Background
MariaDB is a popular open source SQL database which began as a fork of MySQL. MariaDB Galera Cluster is an active-active replication system for MariaDB which allows reads and writes on every node. In 2015 this author analyzed MariaDB with Galera Cluster and found that although Galera claimed to offer Snapshot Isolation, Codership Oy intentionally designed their system without a key Snapshot Isolation property, called first-committer-wins. This allowed MariaDB with Galera Cluster to lose or create money out of thin air in a simulated bank account transfer workload. In 2025 MariaDB acquired Codership Oy, bringing Galera Cluster under the MariaDB umbrella.
Galera Cluster is based on virtual synchrony group
communication framework called gcomm. Transactions are
initially executed optimistically
on any node. When a transaction commits it is synchronously
replicated to other nodes, which certify the transaction based on
the primary keys it wrote. Conflicts with other transactions are
identified based on a sequence number, or seqno.
The MariaDB Galera Replication Guide says that Galera uses unanimous replication:
Unlike traditional asynchronous or semi-synchronous replication, Galera ensures that transactions are committed on all nodes (or fail on all) before the client receives a success confirmation.
This is obviously wrong. If Galera actually required transactions to
commit on all nodes, it would not tolerate a single node failure.

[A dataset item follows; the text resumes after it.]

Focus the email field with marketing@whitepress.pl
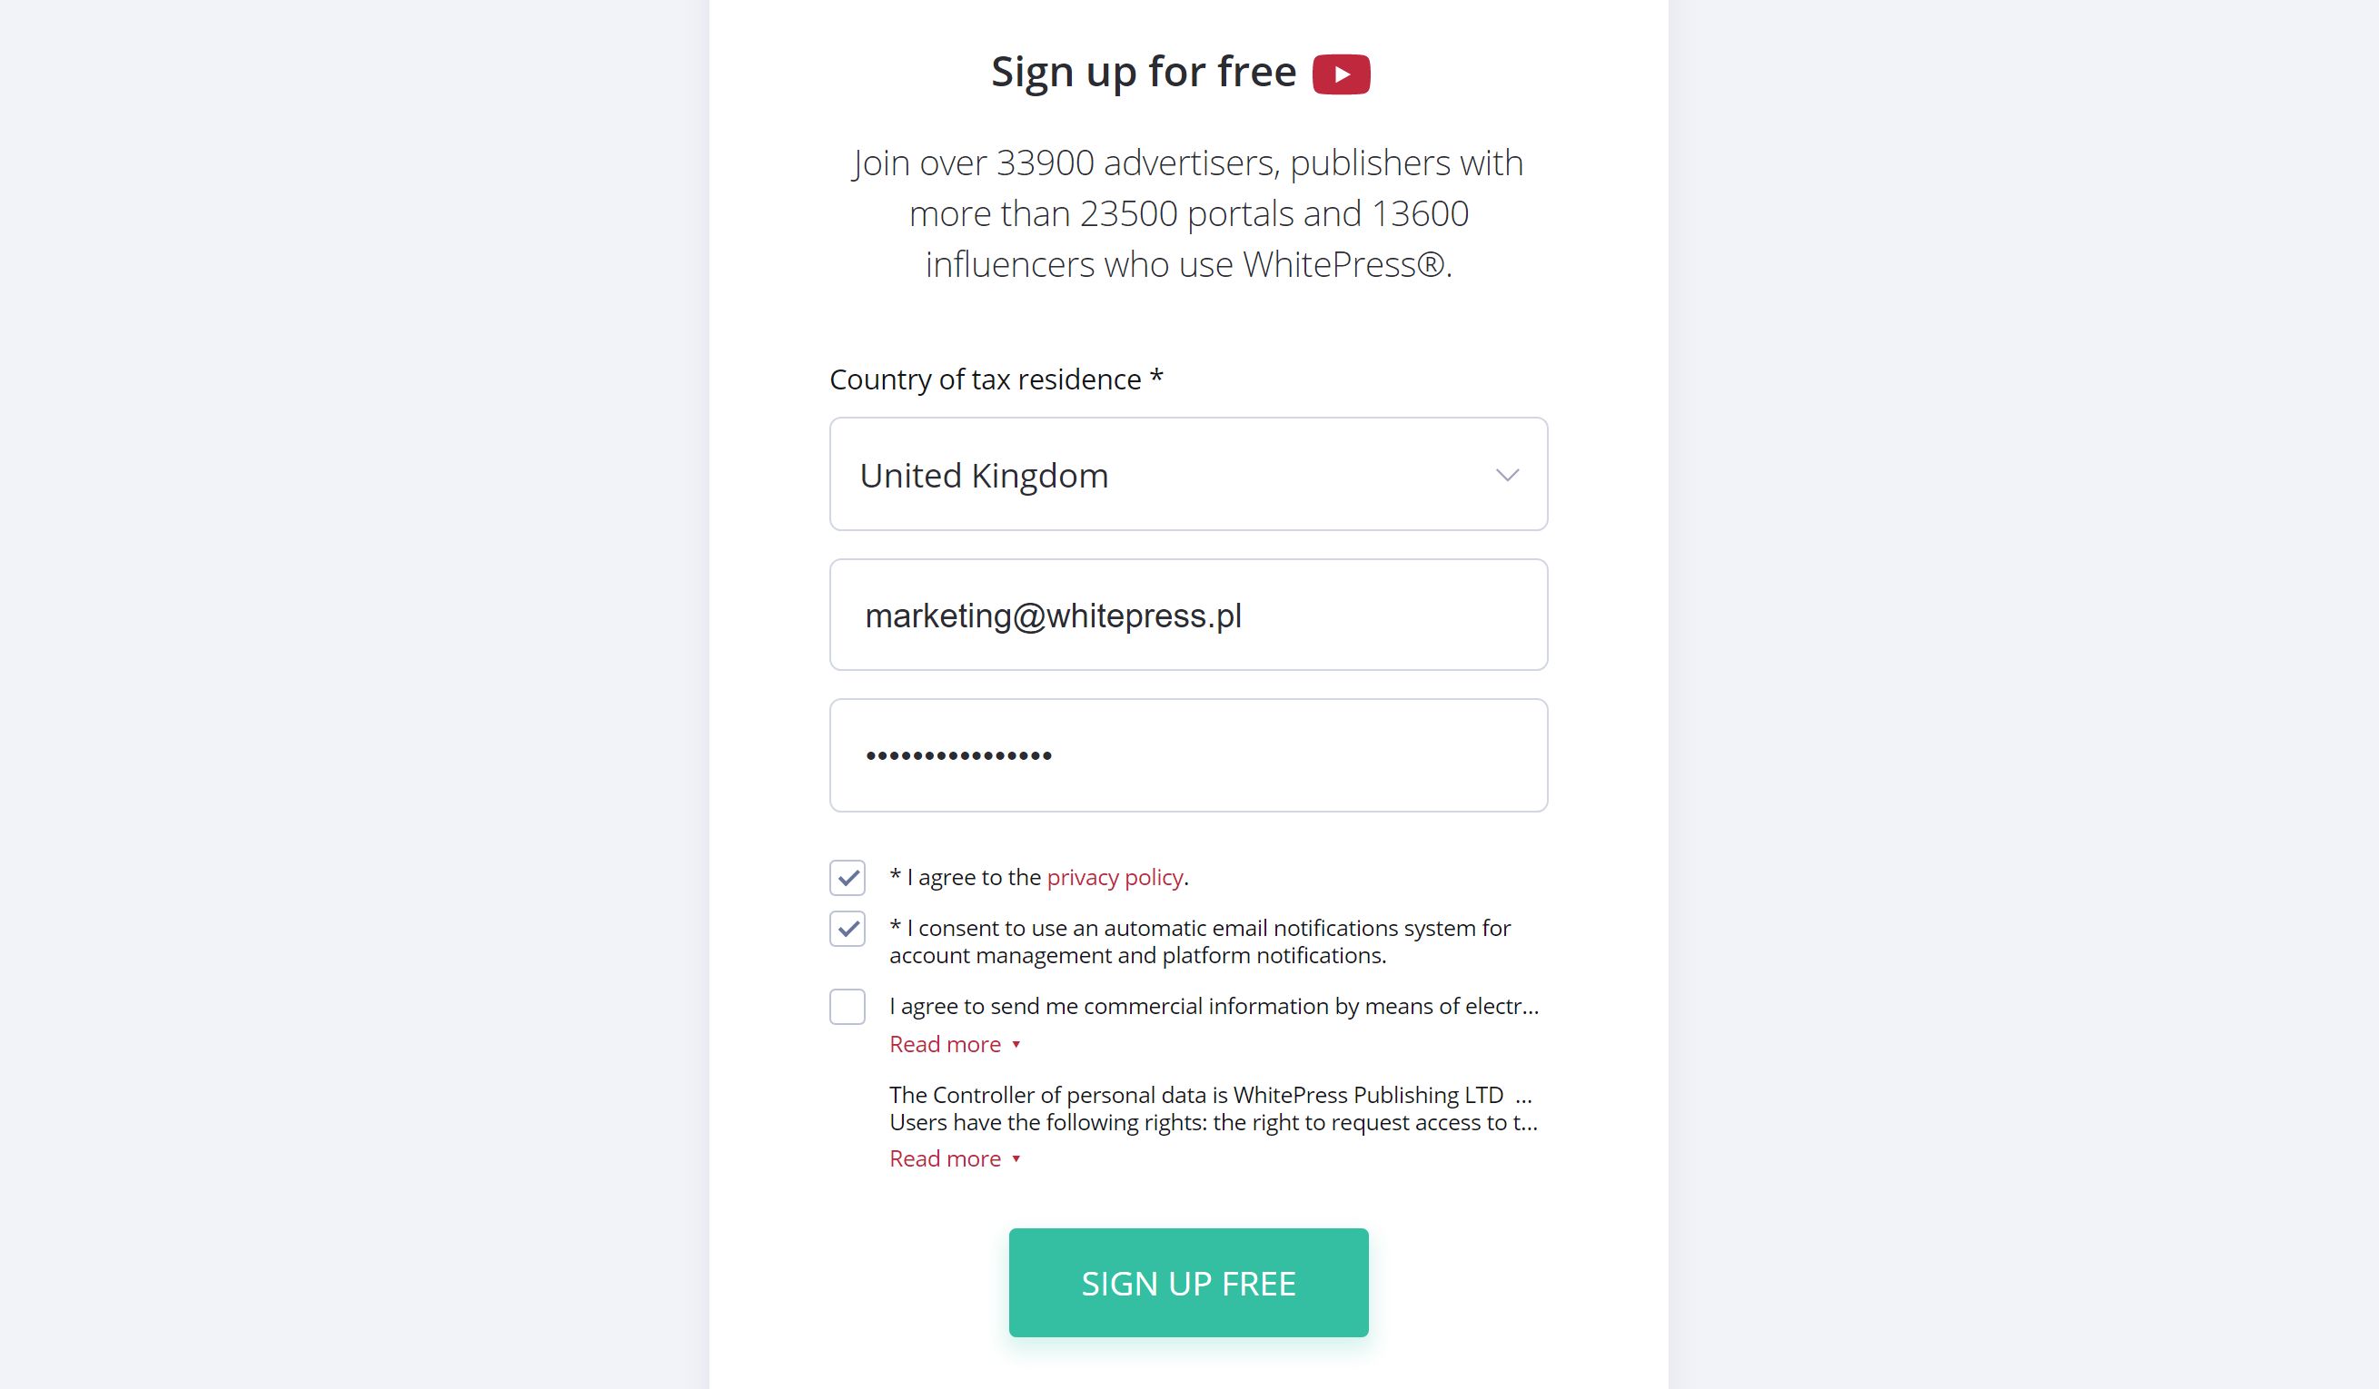 pos(1188,615)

MariaDB’s documentation often repeats this claim, saying “a
transaction is not truly considered committed until it has passed
certification on all nodes”, or “when
a transaction COMMITs, all nodes in the cluster have the
same value”, or “only
after Node A gets an ‘OK’ from all other nodes does it tell the client,
‘Your transaction is committed.’” In reality, Galera Cluster
continues to operate when a minority of nodes has failed. This is
consistent with MariaDB’s
claims about fault tolerance: if a quorum of nodes are online
and connected, that component can make progress.1
Galera used to require a manual recovery procedure when quorum was lost: an operator would have to log in to every node, identify the node with the highest sequence number, and use it to bootstrap the cluster. However, newer versions of Galera can recover from failures automatically.
Safety
“Data is consistent across all nodes at all times,” says the Galera Cluster Replication Guide, “preventing data loss upon node failures.” Galera “essentially transforms a set of individual MariaDB servers into a robust, highly available, and consistent distributed database system.”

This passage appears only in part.